My office is located in an industrial business park. I use public transit every day to commute to and from work. At the end of the day, the bus I take is standing room only before it is even half way to the skytrain station where the route ends.

Most of the riders on this route are warehouse or construction workers, wearing steel-toed boots and carrying heavy backpacks and/or gear. Grimy and tired, they slump in their seats, nodding off as the bus trundles along River Road.


One day, when the bus was full, a woman boarded and looking up and down the length of the vehicle, grabbed the nearest hand strap and held on. No one offered her a seat, until another woman gave up her place for her. Nice gesture, right? Well, no sooner had she stood up, the good Samaritan began to complain loudly about the lack of manners of the men on the bus, singling out one particular guy who was sitting on the front bench seat.

The woman’s ranting became louder and she was soon joined by another rider — a man— who gave up his seat to her. Soon, the pair’s complaints became a barrage of bullying comments that were intended to shame the guy who was still just sitting in his seat. To give him credit, he completely ignored the barbed insults hurled his way, instead of rising to the bait.

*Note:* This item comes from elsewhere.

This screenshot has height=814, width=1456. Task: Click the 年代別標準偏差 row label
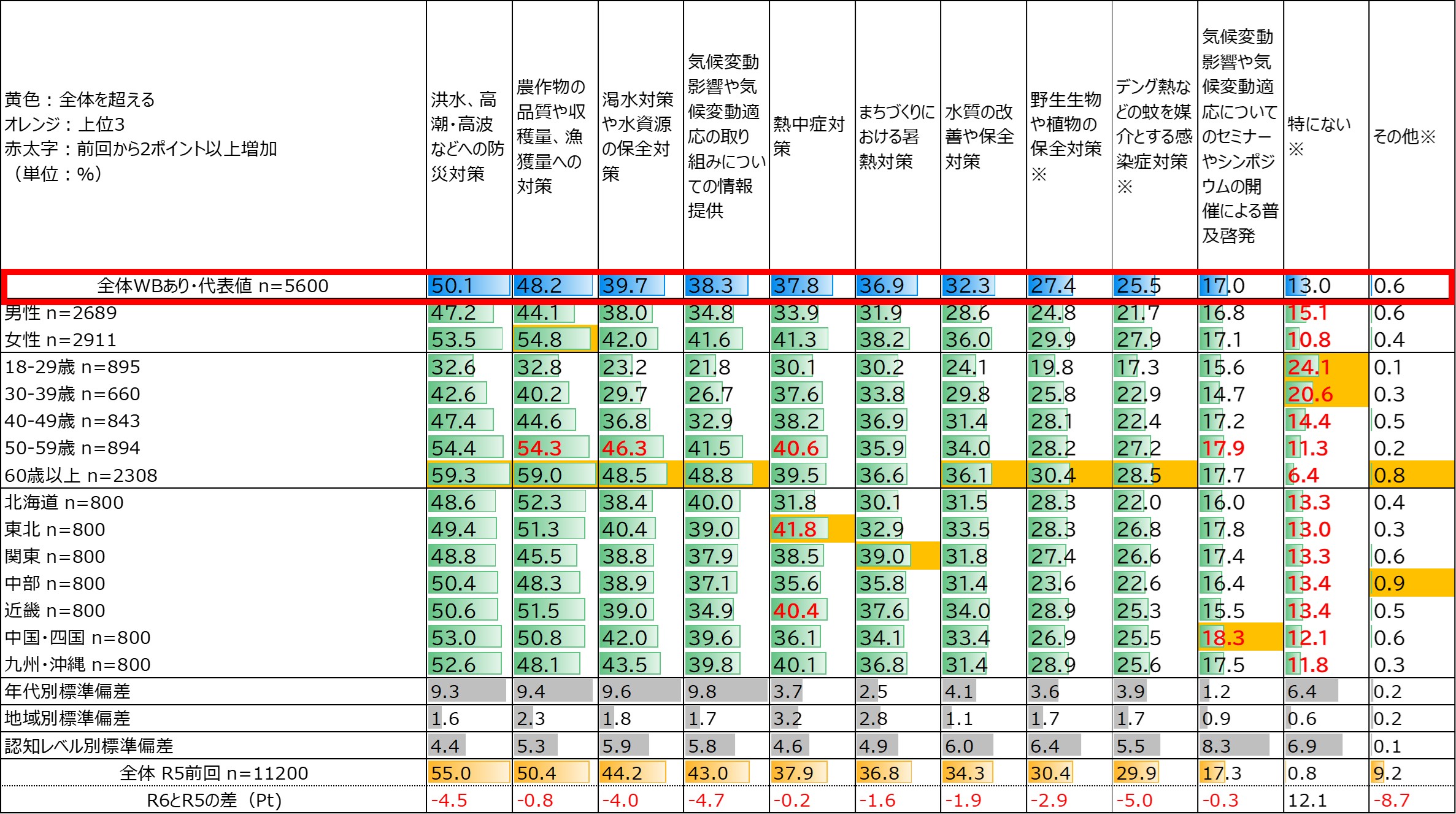pyautogui.click(x=67, y=692)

I was feeling quite uncomfortable with the entire exchange but it got me thinking about chivalry, equal rights and basic human kindness.

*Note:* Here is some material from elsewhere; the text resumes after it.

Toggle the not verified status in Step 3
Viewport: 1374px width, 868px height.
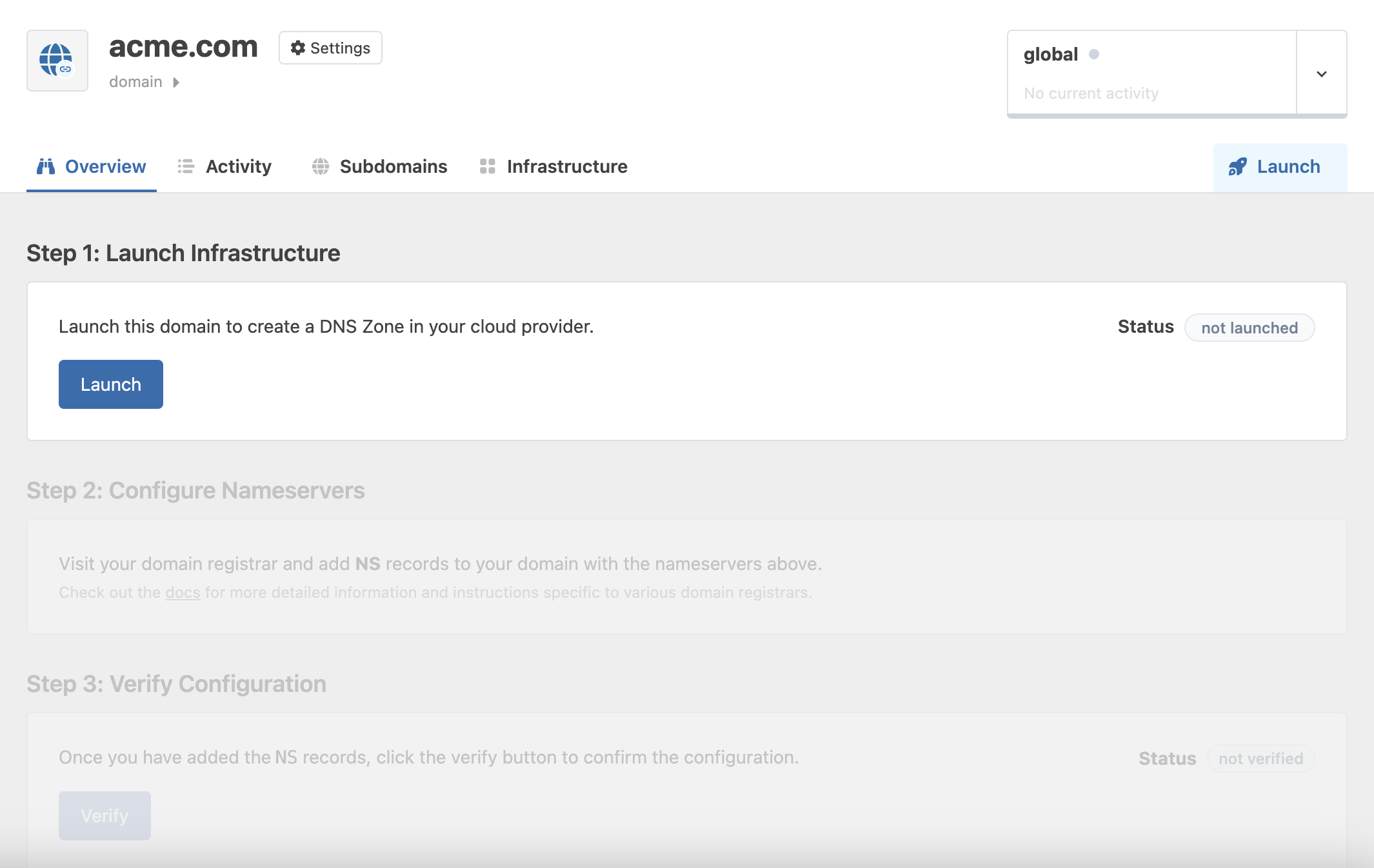pyautogui.click(x=1260, y=757)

Of course, I don’t know what the woman’s feelings are about women’s rights, but I would hazard a guess that she would not be in favour of men getting paid more for the same job that she does. (That would be crazy, right?). But I wonder why, she, or,  anyone would think it was okay to expect a man to give up his seat to someone else just because that person happened to be a woman.

Perhaps, the guy had just spent the last eight hours loading and unloading cargo, or moving heavy crates back and forth. We don’t know. Perhaps, he was bone tired and really needed to rest his aching body. Perhaps, he just did not want to give up his seat. It doesn’t matter — it is his choice and who are we to judge?

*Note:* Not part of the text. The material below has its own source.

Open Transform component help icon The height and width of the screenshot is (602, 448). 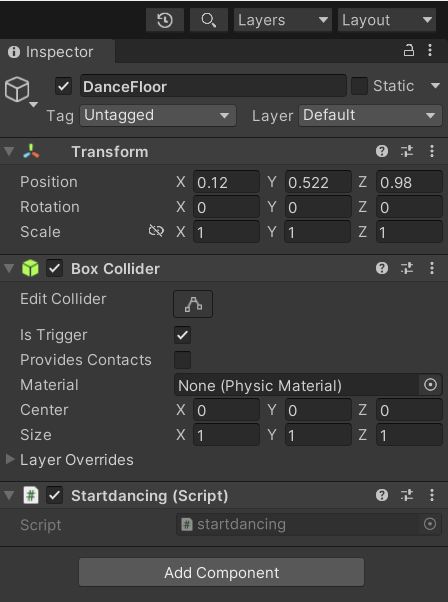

As I was thinking about all of this, I thought of my own actions when I’m riding the bus. I have a job where I sit at a desk all day and when I am on my way home, I always get a seat because my stop is one of the first on the route.  I love that— let’s face it, who really wants to stand in the aisle on a crowded bus? I usually give up my seat to someone who obviously needs to sit — you know, someone with a disability, pregnant women, or elderly people. But now, after this mini epiphany, I will make sure to offer my seat to the next construction worker, or manual labourer who boards the bus — whether male or female.